:: PROMPT ::
Can you copy the entries below word for word, from the line containing "will click(49, 200)." through the last line of the entries?

:: DATA ROWS ::

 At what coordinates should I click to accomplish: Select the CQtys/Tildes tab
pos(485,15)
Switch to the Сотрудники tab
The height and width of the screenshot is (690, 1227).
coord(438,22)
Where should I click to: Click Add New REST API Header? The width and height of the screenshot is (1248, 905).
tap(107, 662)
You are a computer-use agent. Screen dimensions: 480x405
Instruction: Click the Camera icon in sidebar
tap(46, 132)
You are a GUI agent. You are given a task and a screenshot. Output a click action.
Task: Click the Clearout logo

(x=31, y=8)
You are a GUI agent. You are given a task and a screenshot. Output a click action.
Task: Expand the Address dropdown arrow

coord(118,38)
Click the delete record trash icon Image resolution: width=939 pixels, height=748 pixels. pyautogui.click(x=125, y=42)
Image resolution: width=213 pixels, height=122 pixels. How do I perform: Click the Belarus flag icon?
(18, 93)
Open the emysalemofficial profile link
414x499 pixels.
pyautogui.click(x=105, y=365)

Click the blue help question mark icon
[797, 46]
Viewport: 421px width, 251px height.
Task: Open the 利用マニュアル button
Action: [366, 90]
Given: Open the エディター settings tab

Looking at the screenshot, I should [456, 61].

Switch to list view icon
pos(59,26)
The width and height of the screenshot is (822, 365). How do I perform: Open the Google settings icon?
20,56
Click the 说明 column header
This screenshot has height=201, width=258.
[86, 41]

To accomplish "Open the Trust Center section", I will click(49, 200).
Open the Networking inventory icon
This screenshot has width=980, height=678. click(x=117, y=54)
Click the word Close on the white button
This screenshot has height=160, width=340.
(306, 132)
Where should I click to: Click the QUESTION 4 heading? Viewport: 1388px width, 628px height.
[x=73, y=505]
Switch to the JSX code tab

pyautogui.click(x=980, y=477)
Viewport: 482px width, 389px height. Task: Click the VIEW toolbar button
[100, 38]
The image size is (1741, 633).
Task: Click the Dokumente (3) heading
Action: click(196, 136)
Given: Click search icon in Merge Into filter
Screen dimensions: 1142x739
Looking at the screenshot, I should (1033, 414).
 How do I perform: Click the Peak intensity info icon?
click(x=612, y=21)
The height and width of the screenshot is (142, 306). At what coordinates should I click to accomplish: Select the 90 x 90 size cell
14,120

:: EXERCISE ANSWER ::
To accomplish "Open the Trust Center section", I will click(49, 200).
Open the Networking inventory icon
This screenshot has width=980, height=678. click(x=117, y=54)
Click the word Close on the white button
This screenshot has height=160, width=340.
(306, 132)
Where should I click to: Click the QUESTION 4 heading? Viewport: 1388px width, 628px height.
[x=73, y=505]
Switch to the JSX code tab

pyautogui.click(x=980, y=477)
Viewport: 482px width, 389px height. Task: Click the VIEW toolbar button
[100, 38]
The image size is (1741, 633).
Task: Click the Dokumente (3) heading
Action: click(196, 136)
Given: Click search icon in Merge Into filter
Screen dimensions: 1142x739
Looking at the screenshot, I should (1033, 414).
 How do I perform: Click the Peak intensity info icon?
click(x=612, y=21)
The height and width of the screenshot is (142, 306). At what coordinates should I click to accomplish: Select the 90 x 90 size cell
14,120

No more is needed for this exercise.